- Born: 6 or 7 June 1700 Schönberg, Duchy of Prussia
- Died: 26 June 1728 (aged 28) Halberstadt, Kingdom of Prussia
- Spouse: Count Georg Adam III von Schlieben
- Issue: Countess Marie Charlotte Luise von Schlieben Count Karl Leopold von Schlieben Count Georg Adam IV von Schlieben

Names
- German: Katharina Dorothea Elisabeth Gräfin Finck von Finckenstein
- Father: Count Albrecht Christoph Finck von Finckenstein
- Mother: Arnolda Charlotte von Creytzen

= Countess Katharina Dorothea Finck von Finckenstein =

Prussian countess (1700–1728)

Countess Katharina Dorothea Elisabeth Finck von Finckenstein (Katharina Dorothea Elisabeth Gräfin Finck von Finckenstein; 6/7 June 1700 – 26 June 1728) was a member of the German noble family Finck von Finckenstein.

==Early life==
She was born in Schönberg, East Prussia, and was the daughter of Albrecht Christoph Count Finck von Finckenstein (1661–1730) and Arnolda Charlotte von Creytzen (1673–1749).

==Marriage and issue==
She married Count Georg Adam III von Schlieben (1688–1737) in Schönberg on 27 November 1720.
They had three children:
1. Countess Marie Charlotte Luise von Schlieben (1721–1803). She married Count Friedrich Konrad Finck von Finckenstein and had issue.
2. Count Karl Leopold von Schlieben (1723–1788).
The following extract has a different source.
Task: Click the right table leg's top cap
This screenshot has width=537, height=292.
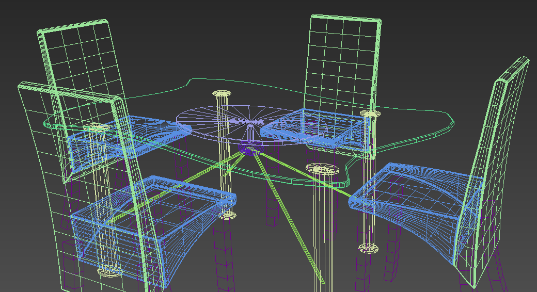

One of his daughters, Countess Friederike of Schlieben, was married to Friedrich Karl Ludwig, Duke of Schleswig-Holstein-Sonderburg-Beck, a member of the Danish royal family. Through them, Katharina is an ancestor of many of the royal houses of Europe.
3. Count Georg Adam IV von Schlieben (1728–1795). He married Katharina Elisabeth von der Marwitz and had issue.